Edith Wharton. Francia combatiente

Publicado: 02/07/2009
Hace escasas fechas, fallecía en Francia el último combatiente francés de la Primera Guerra Mundial, Lazare Ponticelli, a los 110 años de edad. Tras negarse en repetidas ocasiones a toda ceremonia póstuma oficial, acabó aceptando un “funeral nacional sin algarabía ni desfiles” y una “misa en honor a sus camaradas muertos –ocho millones y medio de franceses que fueron movilizados entonces-, en ese horror de guerra”, a los que prometió “no olvidar nunca”. Pocos testigos quedan ya -a día de hoy, sólo tres supervivientes-, que puedan recordar el infierno de las trincheras y los combates esporádicos, de los ataques con gas, de los bombarderos, los lanzallamas y el terror constante de aquella contienda, que sin duda alguna forjó una nueva imagen del mundo en la mente colectiva.
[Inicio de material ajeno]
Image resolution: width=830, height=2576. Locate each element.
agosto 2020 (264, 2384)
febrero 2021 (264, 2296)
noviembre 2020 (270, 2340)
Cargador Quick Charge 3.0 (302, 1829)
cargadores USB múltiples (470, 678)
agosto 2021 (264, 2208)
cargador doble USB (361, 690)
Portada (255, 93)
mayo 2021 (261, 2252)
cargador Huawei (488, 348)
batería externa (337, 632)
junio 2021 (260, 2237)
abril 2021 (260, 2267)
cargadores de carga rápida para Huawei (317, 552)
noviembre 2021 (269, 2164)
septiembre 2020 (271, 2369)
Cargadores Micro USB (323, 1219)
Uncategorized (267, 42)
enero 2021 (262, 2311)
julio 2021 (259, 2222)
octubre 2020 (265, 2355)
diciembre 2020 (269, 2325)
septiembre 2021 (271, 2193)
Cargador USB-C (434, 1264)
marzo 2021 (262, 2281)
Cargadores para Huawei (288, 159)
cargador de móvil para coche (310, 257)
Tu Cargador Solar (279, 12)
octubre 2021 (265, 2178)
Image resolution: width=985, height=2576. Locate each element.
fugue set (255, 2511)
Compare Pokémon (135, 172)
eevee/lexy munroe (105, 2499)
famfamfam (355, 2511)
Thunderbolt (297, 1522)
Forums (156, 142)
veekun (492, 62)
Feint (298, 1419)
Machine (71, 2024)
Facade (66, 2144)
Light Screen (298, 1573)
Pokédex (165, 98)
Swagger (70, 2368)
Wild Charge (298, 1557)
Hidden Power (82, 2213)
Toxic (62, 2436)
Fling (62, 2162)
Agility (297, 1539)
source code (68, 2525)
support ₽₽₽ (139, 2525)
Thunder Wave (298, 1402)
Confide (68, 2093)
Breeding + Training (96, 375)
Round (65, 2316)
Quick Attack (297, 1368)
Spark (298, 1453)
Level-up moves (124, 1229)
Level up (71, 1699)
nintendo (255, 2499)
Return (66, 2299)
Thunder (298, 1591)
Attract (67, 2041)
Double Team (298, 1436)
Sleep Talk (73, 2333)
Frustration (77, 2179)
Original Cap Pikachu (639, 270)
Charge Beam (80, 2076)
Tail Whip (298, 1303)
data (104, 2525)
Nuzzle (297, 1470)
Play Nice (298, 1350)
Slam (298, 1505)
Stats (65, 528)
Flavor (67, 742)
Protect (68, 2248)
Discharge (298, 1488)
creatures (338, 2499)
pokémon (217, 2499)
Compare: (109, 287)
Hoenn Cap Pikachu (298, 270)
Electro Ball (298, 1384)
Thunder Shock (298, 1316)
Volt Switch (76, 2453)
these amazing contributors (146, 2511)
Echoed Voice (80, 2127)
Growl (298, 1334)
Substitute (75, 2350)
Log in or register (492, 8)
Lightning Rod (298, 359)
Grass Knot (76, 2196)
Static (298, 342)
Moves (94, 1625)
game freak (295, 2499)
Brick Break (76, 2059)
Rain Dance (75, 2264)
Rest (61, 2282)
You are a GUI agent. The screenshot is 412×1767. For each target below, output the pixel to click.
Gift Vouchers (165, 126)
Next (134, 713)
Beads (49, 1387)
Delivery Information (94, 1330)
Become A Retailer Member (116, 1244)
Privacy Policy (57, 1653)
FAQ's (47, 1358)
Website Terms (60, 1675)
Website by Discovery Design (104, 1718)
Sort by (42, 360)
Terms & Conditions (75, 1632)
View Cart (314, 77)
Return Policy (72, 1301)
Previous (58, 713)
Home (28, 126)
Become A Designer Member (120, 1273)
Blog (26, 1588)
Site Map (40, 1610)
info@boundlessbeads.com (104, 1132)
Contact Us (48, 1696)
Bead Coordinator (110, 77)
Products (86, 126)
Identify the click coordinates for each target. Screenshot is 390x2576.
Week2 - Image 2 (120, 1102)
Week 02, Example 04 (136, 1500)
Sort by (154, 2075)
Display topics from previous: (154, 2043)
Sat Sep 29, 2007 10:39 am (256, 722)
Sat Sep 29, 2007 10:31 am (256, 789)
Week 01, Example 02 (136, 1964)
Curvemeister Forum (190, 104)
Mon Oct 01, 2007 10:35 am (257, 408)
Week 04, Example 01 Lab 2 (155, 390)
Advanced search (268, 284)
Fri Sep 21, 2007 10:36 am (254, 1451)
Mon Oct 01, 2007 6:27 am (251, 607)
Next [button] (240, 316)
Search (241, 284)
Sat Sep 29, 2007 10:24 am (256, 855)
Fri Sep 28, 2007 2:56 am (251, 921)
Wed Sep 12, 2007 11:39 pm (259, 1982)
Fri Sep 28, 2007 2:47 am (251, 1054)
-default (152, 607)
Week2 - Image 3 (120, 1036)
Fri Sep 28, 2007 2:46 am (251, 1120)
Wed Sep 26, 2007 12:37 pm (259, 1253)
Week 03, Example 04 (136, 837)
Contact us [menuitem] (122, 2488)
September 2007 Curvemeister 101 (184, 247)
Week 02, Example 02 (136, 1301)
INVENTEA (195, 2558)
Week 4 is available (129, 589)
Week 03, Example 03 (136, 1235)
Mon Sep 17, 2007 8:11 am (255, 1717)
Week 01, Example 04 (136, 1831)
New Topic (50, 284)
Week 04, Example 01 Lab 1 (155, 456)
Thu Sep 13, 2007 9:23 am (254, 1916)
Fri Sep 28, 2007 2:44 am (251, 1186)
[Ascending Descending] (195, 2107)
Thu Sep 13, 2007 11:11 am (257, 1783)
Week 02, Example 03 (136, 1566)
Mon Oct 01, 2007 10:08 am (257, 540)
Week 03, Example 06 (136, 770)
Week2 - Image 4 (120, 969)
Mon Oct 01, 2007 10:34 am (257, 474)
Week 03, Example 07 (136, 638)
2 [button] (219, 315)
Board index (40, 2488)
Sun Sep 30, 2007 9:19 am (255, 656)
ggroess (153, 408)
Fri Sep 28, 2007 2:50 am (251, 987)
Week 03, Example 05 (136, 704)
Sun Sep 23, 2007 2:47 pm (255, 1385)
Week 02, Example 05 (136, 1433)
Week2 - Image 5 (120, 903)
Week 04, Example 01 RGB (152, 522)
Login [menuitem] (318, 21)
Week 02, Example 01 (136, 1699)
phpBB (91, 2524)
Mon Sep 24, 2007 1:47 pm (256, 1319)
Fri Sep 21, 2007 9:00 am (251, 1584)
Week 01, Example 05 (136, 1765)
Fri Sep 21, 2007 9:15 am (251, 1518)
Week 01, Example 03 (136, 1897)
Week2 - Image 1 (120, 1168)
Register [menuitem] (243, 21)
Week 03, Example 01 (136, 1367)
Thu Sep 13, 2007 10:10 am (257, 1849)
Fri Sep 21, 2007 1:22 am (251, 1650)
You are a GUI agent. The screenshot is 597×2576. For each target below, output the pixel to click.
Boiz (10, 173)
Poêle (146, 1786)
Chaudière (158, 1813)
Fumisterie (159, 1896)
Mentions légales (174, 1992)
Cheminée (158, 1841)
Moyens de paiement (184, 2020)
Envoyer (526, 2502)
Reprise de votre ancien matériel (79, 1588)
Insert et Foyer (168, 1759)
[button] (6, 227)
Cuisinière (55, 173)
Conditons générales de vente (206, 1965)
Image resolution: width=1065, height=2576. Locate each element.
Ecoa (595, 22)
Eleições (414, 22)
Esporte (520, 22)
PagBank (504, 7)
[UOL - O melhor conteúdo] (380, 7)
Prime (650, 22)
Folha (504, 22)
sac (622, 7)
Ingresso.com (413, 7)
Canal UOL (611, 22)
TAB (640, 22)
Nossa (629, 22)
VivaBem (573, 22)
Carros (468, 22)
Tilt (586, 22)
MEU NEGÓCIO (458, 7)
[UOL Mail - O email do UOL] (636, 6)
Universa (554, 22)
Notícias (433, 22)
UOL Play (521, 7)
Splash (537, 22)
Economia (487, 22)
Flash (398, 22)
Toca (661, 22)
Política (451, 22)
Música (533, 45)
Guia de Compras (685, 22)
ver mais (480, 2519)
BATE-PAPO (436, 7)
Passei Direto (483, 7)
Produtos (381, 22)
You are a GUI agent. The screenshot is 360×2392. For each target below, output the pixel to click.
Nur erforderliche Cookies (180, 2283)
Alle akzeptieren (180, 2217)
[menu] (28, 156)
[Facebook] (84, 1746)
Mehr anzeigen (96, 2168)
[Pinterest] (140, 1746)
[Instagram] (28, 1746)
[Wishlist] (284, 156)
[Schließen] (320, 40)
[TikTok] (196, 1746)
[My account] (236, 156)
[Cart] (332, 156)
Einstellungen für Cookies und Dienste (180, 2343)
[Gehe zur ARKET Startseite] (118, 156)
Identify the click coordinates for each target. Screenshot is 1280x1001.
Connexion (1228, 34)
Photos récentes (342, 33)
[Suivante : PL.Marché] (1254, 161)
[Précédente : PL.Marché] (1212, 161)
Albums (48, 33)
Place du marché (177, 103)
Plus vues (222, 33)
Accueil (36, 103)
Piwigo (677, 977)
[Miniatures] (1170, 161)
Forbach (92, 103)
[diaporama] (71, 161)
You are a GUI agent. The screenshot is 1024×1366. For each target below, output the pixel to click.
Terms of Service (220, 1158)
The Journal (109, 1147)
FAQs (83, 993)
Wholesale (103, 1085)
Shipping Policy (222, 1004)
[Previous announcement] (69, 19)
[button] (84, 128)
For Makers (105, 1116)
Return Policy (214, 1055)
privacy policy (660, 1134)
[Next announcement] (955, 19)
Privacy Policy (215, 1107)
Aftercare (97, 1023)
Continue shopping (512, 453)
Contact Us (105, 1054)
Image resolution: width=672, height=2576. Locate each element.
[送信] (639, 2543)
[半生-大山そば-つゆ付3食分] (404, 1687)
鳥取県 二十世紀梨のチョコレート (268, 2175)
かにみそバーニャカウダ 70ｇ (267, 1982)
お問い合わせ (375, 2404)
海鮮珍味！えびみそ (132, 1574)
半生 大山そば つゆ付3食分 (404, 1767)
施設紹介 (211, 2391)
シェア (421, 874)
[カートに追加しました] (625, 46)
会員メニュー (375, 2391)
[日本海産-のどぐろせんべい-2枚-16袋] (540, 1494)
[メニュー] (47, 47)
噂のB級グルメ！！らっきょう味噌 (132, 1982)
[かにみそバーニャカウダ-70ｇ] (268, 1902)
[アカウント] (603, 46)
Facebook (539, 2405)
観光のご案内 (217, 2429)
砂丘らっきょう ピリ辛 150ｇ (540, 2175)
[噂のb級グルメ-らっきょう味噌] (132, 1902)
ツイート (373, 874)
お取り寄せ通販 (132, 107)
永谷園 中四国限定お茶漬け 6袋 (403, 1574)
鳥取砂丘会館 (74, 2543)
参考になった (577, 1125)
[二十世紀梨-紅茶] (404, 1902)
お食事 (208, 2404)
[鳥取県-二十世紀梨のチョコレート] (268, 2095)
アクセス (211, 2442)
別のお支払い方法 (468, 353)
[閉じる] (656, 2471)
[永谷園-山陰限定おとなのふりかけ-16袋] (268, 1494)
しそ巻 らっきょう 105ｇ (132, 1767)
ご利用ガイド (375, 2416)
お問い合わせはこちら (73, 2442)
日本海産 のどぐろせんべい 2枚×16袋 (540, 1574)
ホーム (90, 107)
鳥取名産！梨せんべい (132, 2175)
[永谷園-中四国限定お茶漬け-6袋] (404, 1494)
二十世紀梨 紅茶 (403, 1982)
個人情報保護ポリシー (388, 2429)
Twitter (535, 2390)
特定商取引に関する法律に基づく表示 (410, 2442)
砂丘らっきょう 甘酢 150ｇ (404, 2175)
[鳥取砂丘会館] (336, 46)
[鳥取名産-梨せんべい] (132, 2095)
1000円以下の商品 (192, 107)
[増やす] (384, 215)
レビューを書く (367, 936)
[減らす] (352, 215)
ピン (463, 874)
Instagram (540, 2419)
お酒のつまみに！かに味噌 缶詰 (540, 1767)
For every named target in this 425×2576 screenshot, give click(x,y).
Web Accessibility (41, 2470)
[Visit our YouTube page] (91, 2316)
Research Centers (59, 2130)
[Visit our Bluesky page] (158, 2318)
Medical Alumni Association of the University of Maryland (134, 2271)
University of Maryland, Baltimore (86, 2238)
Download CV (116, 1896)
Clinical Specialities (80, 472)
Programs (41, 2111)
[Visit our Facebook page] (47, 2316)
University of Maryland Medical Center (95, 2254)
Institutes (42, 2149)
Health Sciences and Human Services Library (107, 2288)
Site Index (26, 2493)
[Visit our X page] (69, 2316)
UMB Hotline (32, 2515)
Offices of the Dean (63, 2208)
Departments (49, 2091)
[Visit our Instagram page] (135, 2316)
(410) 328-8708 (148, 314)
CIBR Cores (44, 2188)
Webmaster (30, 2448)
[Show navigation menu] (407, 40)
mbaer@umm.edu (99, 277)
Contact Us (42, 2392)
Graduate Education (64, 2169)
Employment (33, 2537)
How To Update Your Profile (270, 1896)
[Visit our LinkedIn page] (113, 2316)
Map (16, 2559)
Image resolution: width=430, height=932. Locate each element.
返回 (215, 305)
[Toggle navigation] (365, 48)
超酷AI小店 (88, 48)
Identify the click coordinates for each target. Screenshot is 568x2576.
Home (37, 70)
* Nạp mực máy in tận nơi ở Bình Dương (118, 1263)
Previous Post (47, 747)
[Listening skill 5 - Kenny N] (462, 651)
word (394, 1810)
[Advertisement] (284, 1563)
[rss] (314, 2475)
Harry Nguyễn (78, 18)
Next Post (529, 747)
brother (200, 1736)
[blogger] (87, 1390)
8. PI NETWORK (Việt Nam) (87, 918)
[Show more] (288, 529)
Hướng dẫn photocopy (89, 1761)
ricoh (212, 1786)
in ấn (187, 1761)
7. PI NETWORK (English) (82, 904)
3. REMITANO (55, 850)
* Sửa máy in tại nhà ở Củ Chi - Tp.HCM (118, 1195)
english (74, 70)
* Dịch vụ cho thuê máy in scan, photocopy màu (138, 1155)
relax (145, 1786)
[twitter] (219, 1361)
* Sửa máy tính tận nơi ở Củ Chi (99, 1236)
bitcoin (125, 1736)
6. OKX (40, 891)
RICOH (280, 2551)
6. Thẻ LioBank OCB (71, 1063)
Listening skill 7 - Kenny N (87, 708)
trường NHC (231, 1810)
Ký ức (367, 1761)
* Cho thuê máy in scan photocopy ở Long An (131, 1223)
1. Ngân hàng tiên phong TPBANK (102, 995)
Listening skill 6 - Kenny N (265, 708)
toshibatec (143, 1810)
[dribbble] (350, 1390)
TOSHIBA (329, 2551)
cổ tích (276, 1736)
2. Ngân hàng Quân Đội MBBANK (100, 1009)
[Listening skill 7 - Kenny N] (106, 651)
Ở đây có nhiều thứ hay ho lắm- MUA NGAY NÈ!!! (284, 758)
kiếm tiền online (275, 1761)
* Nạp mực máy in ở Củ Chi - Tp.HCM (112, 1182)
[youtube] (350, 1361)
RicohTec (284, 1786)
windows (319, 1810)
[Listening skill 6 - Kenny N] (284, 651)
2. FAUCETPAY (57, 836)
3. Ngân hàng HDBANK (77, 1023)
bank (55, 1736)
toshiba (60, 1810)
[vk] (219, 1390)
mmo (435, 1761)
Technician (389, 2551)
Sin embargo, muchos de los que se encontraban allí, eligieron la escritura no sólo para contar al mundo el horror al que asistían sino como única manera de seguir viviendo. Así lo hizo, por ejemplo, la escritora neoyorquina Edith Wharton (1862-1937), a través de diversos ensayos y artículos que escribió para la Scribner´s Magazine y que ahora han sido recogidos en un precioso libro titulado “Francia combatiente” editado por Impedimenta, y traducido de manera brillante por Pilar Adón.
En 1914, año en que estalló el conflicto, Edith Wharton gozaba ya de un notable prestigio como novelista. Considerada por algunos como "la historiadora de la sociedad americana de su tiempo", había comenzado a relacionarse con la literatura desde su temprana adolescencia. Nacida en el seno de una adinerada familia de Nueva York, fue educada por institutrices y pasó gran parte de su infancia viajando por Europa. Con veinticinco años contrajo matrimonio con el banquero Edward Wharton, del que adoptó el apellido y del que terminaría divorciándose años después. En 1905 publicó su primera novela, "La casa de la alegría". En 1910 se instaló en París, donde se convirtió en discípula y amiga de Henry James. No es difícil imaginar, pues, el horror que supuso para ella la invasión de Francia -el país que más amaba-, por los alemanes.

A principios de 1915, la Cruz Roja francesa le pidió que informara sobre las necesidades de los hospitales de campaña. Era una época en que los corresponsales extranjeros estaban excluidos de la zona de combate, pero ella abandonó su apartamento parisino para visitar, en seis apasionantes expediciones, el frente de batalla en que se decidía el destino de Europa. De Dunkerque a Belfort, pasando por Abadón, Alsacia, Lorena y Los Vosgos la escritora utilizará sus contactos para acercarse lo más posible a las trincheras y descubrir el terror, el coraje o la épica, hasta llegar a reconocer, como desconcertada espectadora, “la absoluta imposibilidad de llegar siquiera a imaginar cómo se desarrollan realmente las cosas en el frente”.
Al final del conflicto, su constante apoyo a la causa francesa la haría merecedora de la Cruz de la Legión de Honor, pero su testimonio de la Gran Guerra quedará para siempre, tal y como afirma en la introducción del libro Yolanda Morató, como una magnífica y minuciosa crónica de la cruenta batalla que sacudió el corazón de Francia y que asoló el país a través de todas sus arterias.